**Set problem:**
Pull out every line of the listing below that contains the string "header". Case counts, so match capitalization exactly.

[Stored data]
┌────────

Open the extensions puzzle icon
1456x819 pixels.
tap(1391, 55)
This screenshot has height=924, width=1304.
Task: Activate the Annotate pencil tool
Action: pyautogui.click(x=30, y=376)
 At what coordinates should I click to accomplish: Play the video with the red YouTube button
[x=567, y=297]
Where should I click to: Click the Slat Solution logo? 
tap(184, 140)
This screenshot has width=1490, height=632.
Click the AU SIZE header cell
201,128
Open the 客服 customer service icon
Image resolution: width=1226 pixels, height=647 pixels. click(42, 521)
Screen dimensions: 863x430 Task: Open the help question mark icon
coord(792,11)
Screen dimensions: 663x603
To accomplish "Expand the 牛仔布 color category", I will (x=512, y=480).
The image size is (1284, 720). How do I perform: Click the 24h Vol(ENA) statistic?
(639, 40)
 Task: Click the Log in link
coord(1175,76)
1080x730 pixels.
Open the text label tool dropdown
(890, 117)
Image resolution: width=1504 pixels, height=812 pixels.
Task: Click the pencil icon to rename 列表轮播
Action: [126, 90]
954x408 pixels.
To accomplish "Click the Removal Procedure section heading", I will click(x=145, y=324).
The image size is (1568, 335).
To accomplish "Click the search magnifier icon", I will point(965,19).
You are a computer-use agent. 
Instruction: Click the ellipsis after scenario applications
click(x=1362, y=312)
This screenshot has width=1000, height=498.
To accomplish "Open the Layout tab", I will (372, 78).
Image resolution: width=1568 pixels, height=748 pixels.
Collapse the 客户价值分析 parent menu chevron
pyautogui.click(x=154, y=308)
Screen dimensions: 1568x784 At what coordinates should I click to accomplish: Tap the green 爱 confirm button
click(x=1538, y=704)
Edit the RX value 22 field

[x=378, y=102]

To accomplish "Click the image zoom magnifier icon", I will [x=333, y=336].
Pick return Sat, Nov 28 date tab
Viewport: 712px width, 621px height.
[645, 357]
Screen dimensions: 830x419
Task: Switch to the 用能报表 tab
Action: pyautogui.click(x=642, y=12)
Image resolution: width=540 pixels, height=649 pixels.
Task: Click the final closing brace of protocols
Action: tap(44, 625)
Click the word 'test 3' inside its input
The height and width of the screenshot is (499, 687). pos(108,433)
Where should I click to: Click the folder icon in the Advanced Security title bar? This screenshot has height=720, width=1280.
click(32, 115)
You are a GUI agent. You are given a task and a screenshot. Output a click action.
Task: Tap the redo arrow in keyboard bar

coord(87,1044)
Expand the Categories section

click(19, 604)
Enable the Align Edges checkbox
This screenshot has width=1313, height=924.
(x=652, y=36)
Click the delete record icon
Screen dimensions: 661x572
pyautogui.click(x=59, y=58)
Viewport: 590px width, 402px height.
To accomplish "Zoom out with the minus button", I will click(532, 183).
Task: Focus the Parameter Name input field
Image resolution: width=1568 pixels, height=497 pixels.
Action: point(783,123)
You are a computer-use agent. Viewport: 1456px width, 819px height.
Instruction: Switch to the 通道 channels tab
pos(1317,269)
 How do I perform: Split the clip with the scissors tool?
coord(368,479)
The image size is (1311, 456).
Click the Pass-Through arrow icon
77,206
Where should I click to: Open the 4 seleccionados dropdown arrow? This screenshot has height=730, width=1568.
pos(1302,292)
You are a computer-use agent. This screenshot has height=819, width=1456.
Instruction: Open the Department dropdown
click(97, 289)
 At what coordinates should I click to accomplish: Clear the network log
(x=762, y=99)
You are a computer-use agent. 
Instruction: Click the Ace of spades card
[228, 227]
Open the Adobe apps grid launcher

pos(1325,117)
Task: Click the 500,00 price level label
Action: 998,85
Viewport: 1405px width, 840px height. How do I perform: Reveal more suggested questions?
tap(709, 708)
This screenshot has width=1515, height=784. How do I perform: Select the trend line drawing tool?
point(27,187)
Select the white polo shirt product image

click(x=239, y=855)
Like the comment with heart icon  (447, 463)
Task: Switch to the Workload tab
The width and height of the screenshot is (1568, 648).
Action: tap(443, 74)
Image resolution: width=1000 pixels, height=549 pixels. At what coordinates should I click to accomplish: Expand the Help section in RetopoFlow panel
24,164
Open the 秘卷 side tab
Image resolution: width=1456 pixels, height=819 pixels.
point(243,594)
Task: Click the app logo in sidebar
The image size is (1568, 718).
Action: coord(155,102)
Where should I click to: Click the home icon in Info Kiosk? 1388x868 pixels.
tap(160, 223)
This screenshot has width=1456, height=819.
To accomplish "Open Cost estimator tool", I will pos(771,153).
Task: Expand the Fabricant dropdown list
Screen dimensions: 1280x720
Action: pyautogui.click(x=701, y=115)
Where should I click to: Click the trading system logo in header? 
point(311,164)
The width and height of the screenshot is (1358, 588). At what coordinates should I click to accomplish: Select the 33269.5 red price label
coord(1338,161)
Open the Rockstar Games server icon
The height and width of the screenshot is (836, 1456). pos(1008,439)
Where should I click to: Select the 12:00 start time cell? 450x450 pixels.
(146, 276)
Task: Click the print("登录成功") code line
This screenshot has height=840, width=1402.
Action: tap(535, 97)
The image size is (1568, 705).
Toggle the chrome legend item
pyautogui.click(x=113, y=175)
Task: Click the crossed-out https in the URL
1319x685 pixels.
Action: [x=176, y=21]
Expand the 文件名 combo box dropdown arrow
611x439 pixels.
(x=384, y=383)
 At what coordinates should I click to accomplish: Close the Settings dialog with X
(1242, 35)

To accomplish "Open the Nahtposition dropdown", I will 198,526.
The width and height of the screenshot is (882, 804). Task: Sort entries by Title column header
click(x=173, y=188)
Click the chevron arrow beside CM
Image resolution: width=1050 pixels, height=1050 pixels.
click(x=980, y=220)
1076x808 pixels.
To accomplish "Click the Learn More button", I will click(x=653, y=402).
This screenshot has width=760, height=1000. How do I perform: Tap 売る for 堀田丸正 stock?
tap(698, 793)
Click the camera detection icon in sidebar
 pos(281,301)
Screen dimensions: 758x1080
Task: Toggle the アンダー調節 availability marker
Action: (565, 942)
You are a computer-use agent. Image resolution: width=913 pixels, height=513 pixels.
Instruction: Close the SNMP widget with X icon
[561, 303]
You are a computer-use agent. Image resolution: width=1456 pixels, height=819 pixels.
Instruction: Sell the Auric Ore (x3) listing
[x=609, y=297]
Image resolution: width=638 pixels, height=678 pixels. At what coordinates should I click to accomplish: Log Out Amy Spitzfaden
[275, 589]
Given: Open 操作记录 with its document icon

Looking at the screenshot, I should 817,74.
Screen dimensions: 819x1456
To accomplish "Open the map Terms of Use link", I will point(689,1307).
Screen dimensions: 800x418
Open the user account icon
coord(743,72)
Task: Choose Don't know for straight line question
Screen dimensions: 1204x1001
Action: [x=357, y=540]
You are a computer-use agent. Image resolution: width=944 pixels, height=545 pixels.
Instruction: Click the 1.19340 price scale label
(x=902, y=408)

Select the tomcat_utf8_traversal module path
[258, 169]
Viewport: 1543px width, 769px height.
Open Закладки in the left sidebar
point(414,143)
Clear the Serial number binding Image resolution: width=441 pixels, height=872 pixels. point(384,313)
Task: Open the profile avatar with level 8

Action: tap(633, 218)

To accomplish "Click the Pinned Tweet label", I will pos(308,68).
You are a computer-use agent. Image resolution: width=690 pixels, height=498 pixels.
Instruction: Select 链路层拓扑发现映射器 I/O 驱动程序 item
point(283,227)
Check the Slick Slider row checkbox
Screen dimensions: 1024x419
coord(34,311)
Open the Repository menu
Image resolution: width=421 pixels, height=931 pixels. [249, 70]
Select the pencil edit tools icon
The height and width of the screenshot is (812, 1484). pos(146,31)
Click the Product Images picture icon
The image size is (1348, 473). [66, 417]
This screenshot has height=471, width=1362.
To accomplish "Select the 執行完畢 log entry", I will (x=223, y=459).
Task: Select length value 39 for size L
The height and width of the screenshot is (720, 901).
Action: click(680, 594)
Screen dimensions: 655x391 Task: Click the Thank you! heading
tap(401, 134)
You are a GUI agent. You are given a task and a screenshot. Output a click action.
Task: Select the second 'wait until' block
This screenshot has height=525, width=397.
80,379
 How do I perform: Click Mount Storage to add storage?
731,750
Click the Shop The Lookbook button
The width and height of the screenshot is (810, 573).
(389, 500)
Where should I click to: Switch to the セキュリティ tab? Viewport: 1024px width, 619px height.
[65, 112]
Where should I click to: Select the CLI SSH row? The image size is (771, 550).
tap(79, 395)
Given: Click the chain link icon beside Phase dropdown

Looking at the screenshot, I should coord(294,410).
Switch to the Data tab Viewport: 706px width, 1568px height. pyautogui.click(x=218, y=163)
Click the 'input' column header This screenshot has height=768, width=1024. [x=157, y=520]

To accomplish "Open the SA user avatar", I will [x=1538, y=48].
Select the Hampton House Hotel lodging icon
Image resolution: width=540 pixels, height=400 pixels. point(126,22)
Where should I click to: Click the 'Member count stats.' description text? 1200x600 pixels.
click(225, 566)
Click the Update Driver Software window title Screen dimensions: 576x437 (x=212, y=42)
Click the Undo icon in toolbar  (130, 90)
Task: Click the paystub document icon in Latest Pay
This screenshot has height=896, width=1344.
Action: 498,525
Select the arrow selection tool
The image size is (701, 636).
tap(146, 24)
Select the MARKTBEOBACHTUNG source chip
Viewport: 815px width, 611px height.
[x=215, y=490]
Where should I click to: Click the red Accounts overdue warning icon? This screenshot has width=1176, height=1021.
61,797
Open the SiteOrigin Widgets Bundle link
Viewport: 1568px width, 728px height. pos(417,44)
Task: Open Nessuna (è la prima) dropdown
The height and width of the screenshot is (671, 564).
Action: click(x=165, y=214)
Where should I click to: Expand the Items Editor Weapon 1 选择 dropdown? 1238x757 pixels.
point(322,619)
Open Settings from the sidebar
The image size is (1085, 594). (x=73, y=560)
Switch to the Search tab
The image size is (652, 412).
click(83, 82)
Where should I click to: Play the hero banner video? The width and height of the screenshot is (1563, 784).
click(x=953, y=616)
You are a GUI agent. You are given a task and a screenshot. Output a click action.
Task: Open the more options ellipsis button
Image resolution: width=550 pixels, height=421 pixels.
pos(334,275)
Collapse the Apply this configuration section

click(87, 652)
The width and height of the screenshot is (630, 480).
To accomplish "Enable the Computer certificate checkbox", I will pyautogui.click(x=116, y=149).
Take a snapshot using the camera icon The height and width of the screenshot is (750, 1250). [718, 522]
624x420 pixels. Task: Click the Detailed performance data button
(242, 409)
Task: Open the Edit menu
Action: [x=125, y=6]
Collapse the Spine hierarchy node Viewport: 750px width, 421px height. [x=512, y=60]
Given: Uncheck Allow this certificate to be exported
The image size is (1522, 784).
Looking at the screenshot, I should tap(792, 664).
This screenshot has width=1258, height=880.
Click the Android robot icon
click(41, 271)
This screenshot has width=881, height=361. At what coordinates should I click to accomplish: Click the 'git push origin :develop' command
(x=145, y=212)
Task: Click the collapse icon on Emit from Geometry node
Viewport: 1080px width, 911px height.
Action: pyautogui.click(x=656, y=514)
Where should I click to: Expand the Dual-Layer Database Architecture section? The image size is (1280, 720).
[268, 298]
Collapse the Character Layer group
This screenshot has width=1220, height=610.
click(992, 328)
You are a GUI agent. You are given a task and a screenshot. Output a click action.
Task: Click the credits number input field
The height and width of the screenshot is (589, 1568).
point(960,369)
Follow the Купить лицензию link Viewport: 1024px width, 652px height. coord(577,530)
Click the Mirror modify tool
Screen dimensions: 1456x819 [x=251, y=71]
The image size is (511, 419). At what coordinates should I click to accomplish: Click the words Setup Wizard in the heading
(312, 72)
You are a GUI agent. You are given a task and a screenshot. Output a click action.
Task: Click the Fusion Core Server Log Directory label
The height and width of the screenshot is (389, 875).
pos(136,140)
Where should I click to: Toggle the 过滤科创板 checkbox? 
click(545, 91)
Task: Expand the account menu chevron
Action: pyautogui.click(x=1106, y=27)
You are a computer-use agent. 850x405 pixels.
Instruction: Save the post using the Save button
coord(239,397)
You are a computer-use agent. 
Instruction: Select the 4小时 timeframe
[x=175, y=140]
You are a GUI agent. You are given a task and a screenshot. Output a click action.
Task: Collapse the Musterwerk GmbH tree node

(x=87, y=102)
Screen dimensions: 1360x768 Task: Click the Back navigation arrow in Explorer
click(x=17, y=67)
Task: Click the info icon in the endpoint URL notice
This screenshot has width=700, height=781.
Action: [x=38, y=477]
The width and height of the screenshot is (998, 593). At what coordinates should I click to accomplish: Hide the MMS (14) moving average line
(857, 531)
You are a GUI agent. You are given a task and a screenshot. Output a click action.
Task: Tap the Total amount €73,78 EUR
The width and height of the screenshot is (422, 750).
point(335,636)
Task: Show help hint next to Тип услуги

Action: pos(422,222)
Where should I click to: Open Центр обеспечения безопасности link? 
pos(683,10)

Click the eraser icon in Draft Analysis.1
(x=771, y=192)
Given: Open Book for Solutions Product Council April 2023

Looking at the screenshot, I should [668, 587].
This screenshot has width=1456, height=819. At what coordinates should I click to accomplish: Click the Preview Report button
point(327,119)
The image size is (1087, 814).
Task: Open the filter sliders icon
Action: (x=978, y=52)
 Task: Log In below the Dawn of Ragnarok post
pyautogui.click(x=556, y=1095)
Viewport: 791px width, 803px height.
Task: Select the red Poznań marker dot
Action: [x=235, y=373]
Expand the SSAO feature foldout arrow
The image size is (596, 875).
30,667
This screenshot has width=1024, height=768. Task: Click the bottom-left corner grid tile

└────────

**Solution for this task:**
Click the AU SIZE header cell
Where should I click to: Click the trading system logo in header? 
The width and height of the screenshot is (882, 804). Task: Sort entries by Title column header
Click the 'input' column header This screenshot has height=768, width=1024. [x=157, y=520]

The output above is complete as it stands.